> **TASK GOAL**:
With pictures left out, please repeat word for word the lines from the one containing "769x467 pixels." through the end of the records.

> **DATA SHOWN**:
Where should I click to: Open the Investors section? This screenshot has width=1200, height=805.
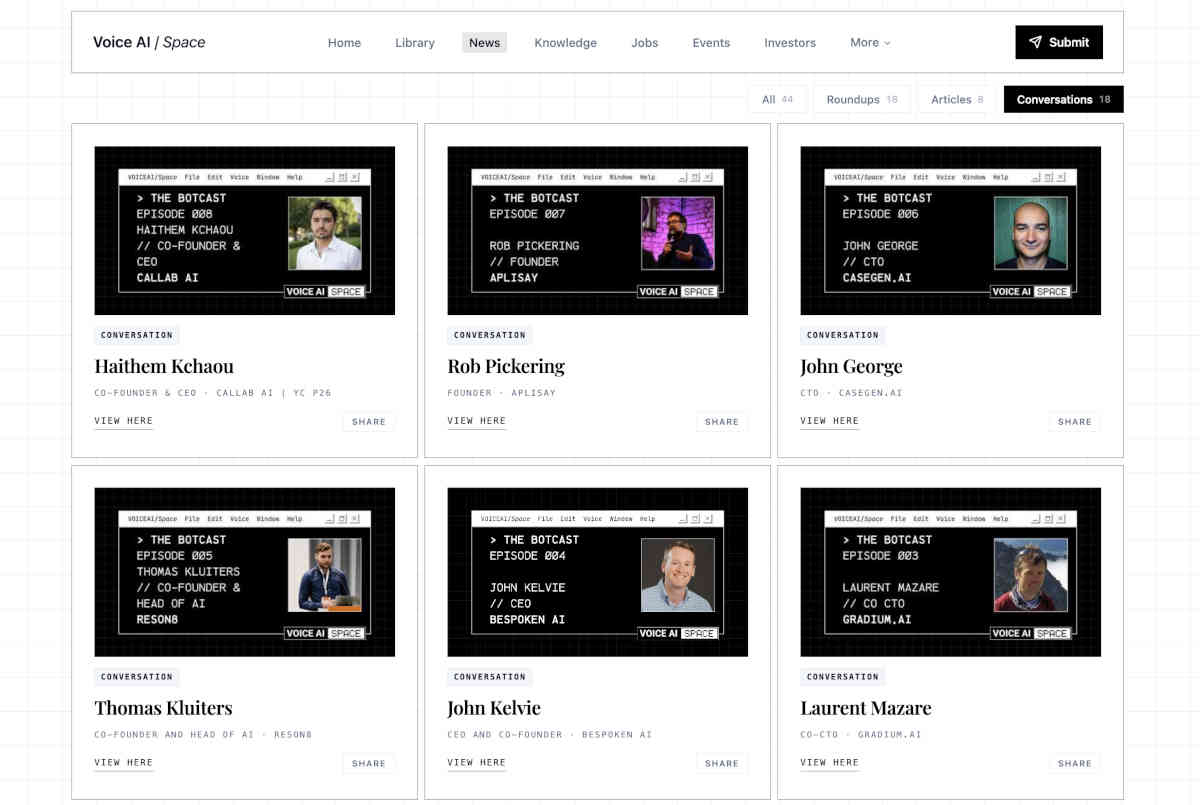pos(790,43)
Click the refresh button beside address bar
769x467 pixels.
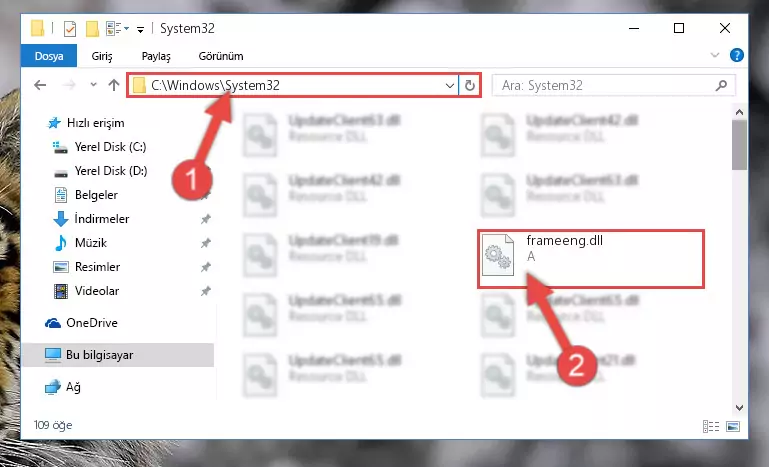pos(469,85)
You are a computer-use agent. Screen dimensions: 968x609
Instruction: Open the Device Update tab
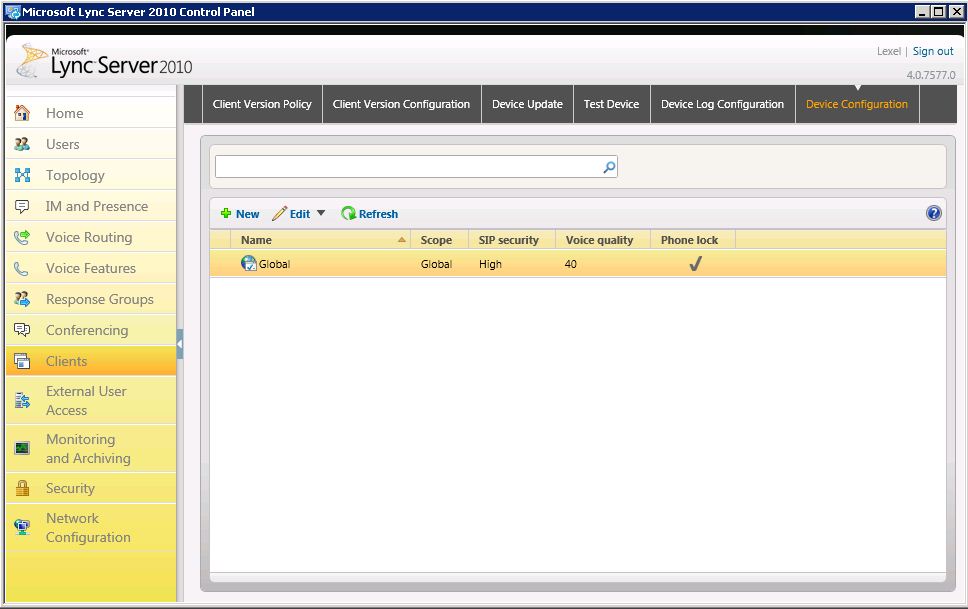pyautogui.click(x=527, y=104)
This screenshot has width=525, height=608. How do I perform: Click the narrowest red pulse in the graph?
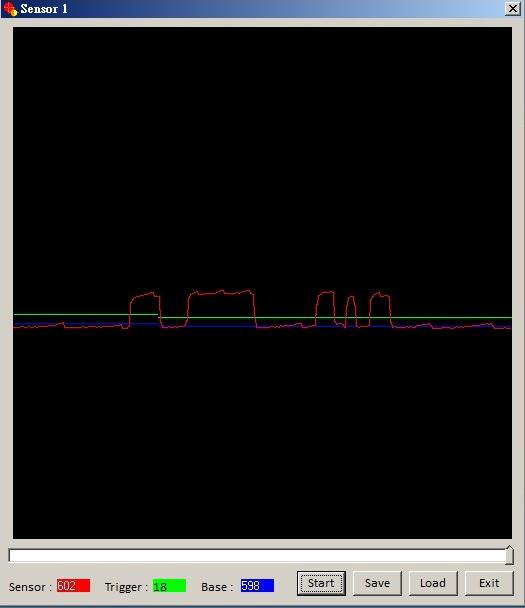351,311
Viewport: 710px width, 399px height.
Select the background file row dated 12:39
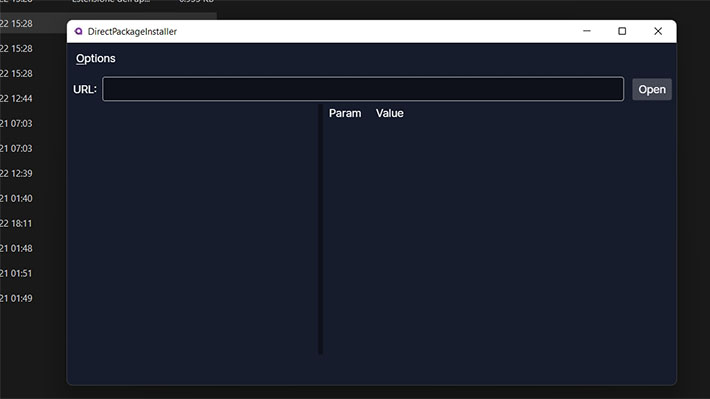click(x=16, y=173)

> **REPLY TO THE EXERCISE**:
769x467 pixels.
pos(469,85)
You are a computer-use agent. Screen dimensions: 968x609
Instruction: Open the Device Update tab
pyautogui.click(x=527, y=104)
This screenshot has width=525, height=608. How do I perform: Click the narrowest red pulse in the graph?
351,311
Viewport: 710px width, 399px height.
Select the background file row dated 12:39
click(x=16, y=173)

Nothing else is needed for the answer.